Jeanine Vivona has written extensively about the nature of verbal development and its implications for psychoanalytic theory and technique, twice winning the JAPA Prize for original papers in this domain (in 2006 and 2012). Here she brings her expertise to a deeply thoughtful review of Donnel Stern’s The Infinity of the Unsaid: Unformulated Experience, Language, and the Nonverbal. Through Vivona’s review, we learn how—in his current thinking about unformulated experience—Stern “offers new ways to conceptualize the verbal and nonverbal forms of meaning that imbue interpersonal experience and fuel therapeutic action in psychoanalysis.” Vivona appreciates Stern’s approach to “vexing contemporary questions regarding the potentials and limits of language in psychoanalysis”—questions important to Vivona, and to most practicing analysts.
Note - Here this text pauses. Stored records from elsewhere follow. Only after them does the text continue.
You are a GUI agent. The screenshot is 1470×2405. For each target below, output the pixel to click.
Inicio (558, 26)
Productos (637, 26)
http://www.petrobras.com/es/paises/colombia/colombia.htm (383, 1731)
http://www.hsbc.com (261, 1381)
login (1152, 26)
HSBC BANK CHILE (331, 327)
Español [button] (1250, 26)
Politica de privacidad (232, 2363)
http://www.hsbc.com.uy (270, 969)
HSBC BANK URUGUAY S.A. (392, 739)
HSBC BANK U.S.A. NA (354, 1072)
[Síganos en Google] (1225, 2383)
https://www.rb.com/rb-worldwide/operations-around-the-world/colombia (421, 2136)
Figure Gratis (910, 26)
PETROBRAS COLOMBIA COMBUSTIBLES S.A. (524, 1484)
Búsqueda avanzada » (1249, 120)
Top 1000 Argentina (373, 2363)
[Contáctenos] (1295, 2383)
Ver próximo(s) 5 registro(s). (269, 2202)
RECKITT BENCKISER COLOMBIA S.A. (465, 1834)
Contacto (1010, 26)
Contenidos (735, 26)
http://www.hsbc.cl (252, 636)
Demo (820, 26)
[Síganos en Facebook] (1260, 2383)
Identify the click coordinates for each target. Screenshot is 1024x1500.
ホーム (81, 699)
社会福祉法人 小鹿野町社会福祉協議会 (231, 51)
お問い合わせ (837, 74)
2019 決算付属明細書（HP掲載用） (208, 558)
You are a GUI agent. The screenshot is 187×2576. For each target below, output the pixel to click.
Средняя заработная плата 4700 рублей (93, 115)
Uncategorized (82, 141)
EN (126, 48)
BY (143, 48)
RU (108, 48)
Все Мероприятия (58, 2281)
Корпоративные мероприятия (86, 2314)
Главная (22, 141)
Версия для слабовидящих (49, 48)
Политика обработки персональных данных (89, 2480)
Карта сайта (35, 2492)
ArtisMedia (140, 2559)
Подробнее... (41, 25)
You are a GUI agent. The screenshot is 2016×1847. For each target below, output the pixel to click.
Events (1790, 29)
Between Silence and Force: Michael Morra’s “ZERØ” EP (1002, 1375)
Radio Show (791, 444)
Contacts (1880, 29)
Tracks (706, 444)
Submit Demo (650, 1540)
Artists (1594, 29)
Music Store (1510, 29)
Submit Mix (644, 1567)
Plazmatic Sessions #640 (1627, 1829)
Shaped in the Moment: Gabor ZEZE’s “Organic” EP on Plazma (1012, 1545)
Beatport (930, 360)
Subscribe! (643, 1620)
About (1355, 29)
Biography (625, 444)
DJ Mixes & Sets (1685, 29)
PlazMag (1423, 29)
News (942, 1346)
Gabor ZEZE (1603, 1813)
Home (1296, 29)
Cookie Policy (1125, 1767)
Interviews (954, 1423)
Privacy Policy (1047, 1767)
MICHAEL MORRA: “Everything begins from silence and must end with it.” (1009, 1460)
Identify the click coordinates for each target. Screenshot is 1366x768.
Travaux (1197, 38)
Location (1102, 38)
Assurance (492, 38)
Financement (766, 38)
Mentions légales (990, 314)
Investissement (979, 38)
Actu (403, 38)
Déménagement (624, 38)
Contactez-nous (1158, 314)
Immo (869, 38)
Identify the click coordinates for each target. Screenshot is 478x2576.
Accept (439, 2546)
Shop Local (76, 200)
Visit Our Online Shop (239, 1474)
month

Is there—as many contemporary theorists suggest, and as Stern seems here to agree—a stark cognitive separation between the “verbal” and the “nonverbal”? Vivona thinks not, and her effort to understand the difference between Stern’s view and her own leads her to ask what exactly we mean by “verbal.” Whether any aspect of human experience is, and must forever remain, beyond words is a matter of deep theoretical debate, with important implications for psychoanalytic technique. Vivona suggests that at the very least, “words allow us to articulate meaning with incredible efficiency; sometimes, a word is worth a thousand words. Importantly, any involvement of words can foster knowing and reflection, actions that are impossible in the absence of words.”
Why I Write: Donnel Stern
Jeanine Vivona’s in-depth review of Donnel Stern’s latest book prepares us to hear his own voice as he offers his thoughts about his writing life. In his Why I Write essay, “A Magic World,” he explores the notion of the story as a changing, growing thing, something that lives both within and beyond ourselves. For Stern, love of stories harks back to a childhood filled with books that, for him, were sentient beings, living and breathing, deepening with mystery and with minds of their own. Writing, he tells us, is a magical place where his words come to express thoughts and feelings beyond himself—best, he advises, to get out of the way of the process, allowing it to unfurl beyond constriction rather than corral it into submission. When we can achieve that state, he writes, “understanding very often takes care of itself, like water rushing in to fill an empty space.” Stern’s evocative essay on writing celebrates how stories reach beyond us, to a state of magic created by words and by the spaces in between. Writing, for Stern, has “the power to carry us away.” His essay does just that.